> [WHAT THE TASK REQUIRES]: In the data below, from the line containing "Given: Click the Action column header" through the line containing "Looking at the", inclusive, change "column header" to "column heading" and leave everything else as it is. Give only those lines, and omit the pictures.

> [DATASET ROWS]:
begin
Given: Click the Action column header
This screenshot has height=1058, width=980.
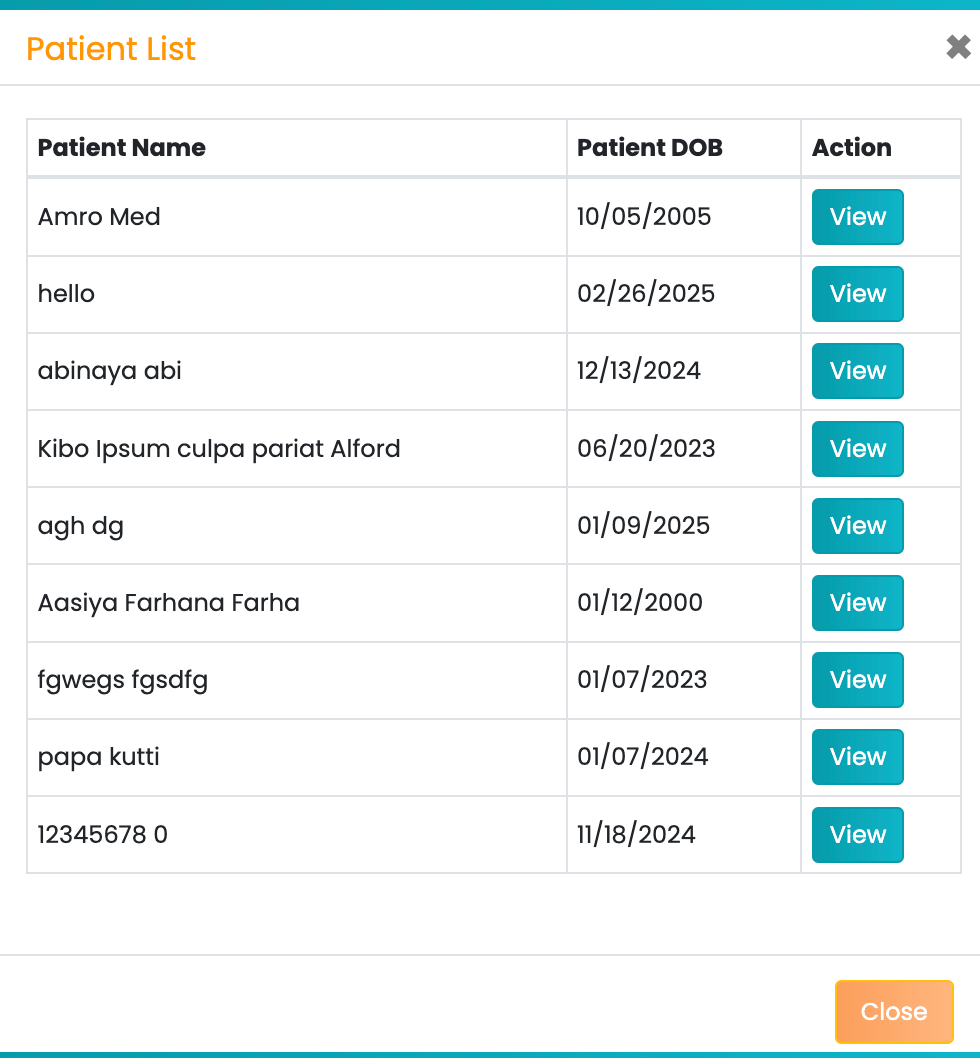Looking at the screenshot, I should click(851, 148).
end
begin
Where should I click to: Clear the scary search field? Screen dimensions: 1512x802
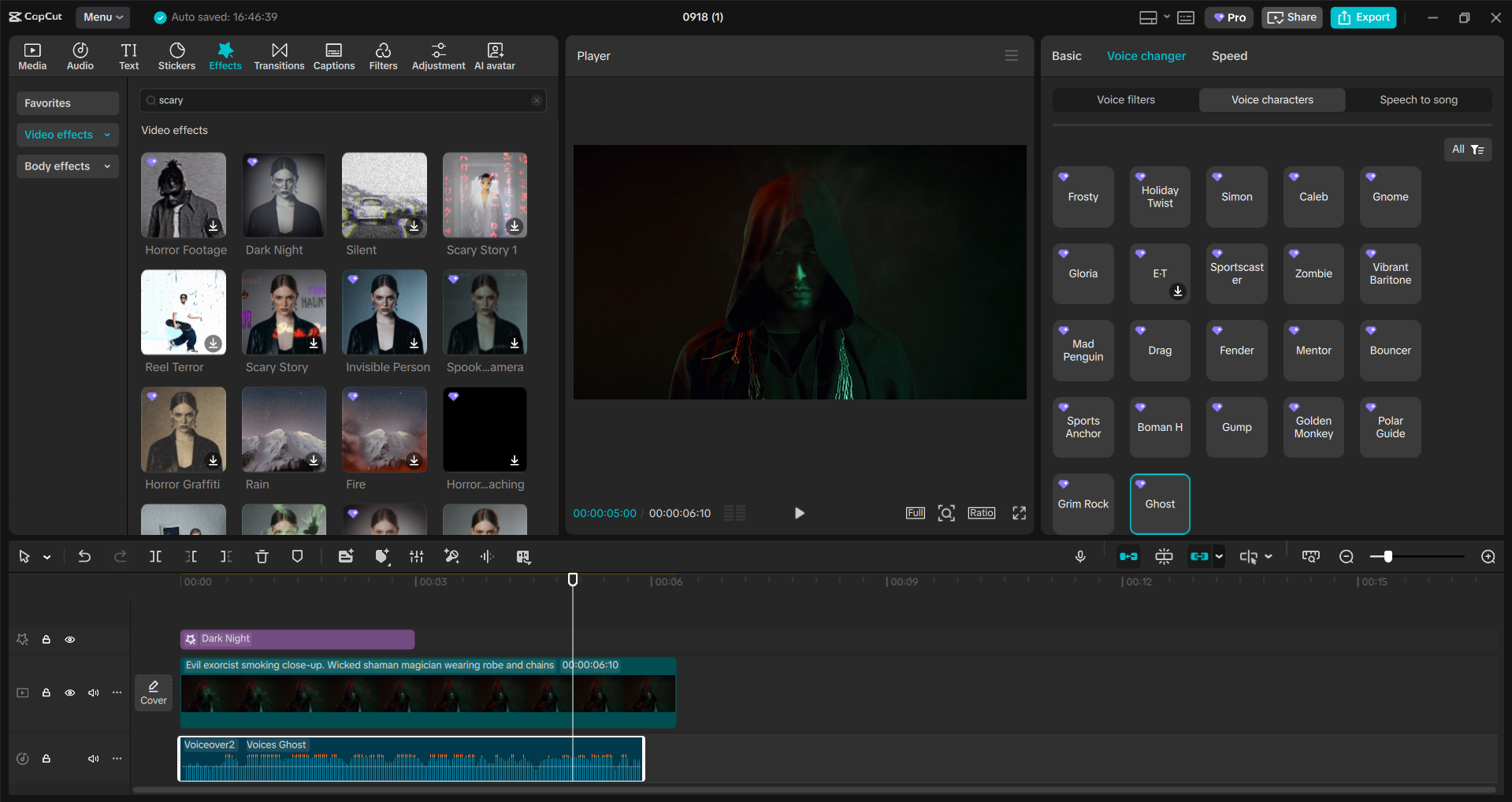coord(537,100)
end
begin
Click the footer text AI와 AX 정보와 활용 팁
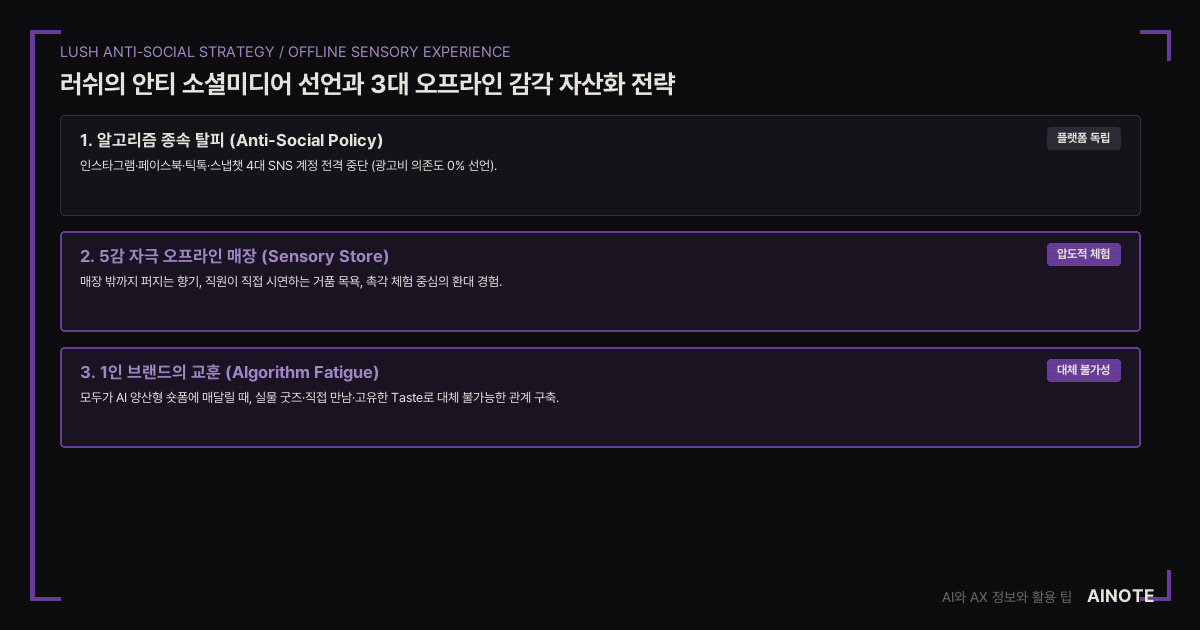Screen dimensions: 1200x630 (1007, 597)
end
> [RESPONSE FOR THIS EXERCISE]:
Given: Click the Action column heading
This screenshot has height=1058, width=980.
Looking at the screenshot, I should click(851, 148).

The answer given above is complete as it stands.